Try it:
Exactly as given, reproduce the records in full.

Exercise inputs:
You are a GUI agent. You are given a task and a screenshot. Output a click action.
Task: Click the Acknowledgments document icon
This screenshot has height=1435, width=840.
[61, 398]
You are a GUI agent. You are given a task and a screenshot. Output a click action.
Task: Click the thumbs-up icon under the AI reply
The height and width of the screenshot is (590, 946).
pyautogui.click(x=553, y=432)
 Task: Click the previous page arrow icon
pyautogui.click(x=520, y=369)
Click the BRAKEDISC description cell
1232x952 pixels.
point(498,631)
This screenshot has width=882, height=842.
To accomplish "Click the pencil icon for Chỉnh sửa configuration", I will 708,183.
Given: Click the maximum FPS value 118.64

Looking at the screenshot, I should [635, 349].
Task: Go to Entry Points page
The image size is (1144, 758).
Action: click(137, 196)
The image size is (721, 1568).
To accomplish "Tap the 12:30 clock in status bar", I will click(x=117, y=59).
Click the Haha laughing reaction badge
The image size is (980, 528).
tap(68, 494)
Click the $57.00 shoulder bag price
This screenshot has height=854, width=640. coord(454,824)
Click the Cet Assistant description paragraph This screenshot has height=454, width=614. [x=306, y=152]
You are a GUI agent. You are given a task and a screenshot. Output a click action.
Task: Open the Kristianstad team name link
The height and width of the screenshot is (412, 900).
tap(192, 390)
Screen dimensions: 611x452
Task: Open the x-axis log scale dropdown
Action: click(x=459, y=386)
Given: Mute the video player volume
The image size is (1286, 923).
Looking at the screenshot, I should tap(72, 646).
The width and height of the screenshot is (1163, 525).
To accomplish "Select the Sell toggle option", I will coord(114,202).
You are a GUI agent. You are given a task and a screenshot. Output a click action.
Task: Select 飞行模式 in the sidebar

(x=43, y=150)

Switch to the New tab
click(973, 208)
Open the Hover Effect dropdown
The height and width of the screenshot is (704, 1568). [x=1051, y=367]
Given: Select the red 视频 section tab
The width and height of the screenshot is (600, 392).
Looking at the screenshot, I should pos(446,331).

Task answer:
You are a GUI agent. You are given a task and a screenshot. Output a click action.
Task: Click the Acknowledgments document icon
This screenshot has height=1435, width=840.
[61, 398]
You are a GUI agent. You are given a task and a screenshot. Output a click action.
Task: Click the thumbs-up icon under the AI reply
The height and width of the screenshot is (590, 946).
pyautogui.click(x=553, y=432)
 Task: Click the previous page arrow icon
pyautogui.click(x=520, y=369)
Click the BRAKEDISC description cell
1232x952 pixels.
point(498,631)
This screenshot has width=882, height=842.
To accomplish "Click the pencil icon for Chỉnh sửa configuration", I will 708,183.
Given: Click the maximum FPS value 118.64

Looking at the screenshot, I should [635, 349].
Task: Go to Entry Points page
The image size is (1144, 758).
Action: click(137, 196)
The image size is (721, 1568).
To accomplish "Tap the 12:30 clock in status bar", I will click(x=117, y=59).
Click the Haha laughing reaction badge
The image size is (980, 528).
tap(68, 494)
Click the $57.00 shoulder bag price
This screenshot has height=854, width=640. coord(454,824)
Click the Cet Assistant description paragraph This screenshot has height=454, width=614. [x=306, y=152]
You are a GUI agent. You are given a task and a screenshot. Output a click action.
Task: Open the Kristianstad team name link
The height and width of the screenshot is (412, 900).
tap(192, 390)
Screen dimensions: 611x452
Task: Open the x-axis log scale dropdown
Action: click(x=459, y=386)
Given: Mute the video player volume
The image size is (1286, 923).
Looking at the screenshot, I should tap(72, 646).
The width and height of the screenshot is (1163, 525).
To accomplish "Select the Sell toggle option", I will coord(114,202).
You are a GUI agent. You are given a task and a screenshot. Output a click action.
Task: Select 飞行模式 in the sidebar

(x=43, y=150)

Switch to the New tab
click(973, 208)
Open the Hover Effect dropdown
The height and width of the screenshot is (704, 1568). [x=1051, y=367]
Given: Select the red 视频 section tab
The width and height of the screenshot is (600, 392).
Looking at the screenshot, I should pos(446,331).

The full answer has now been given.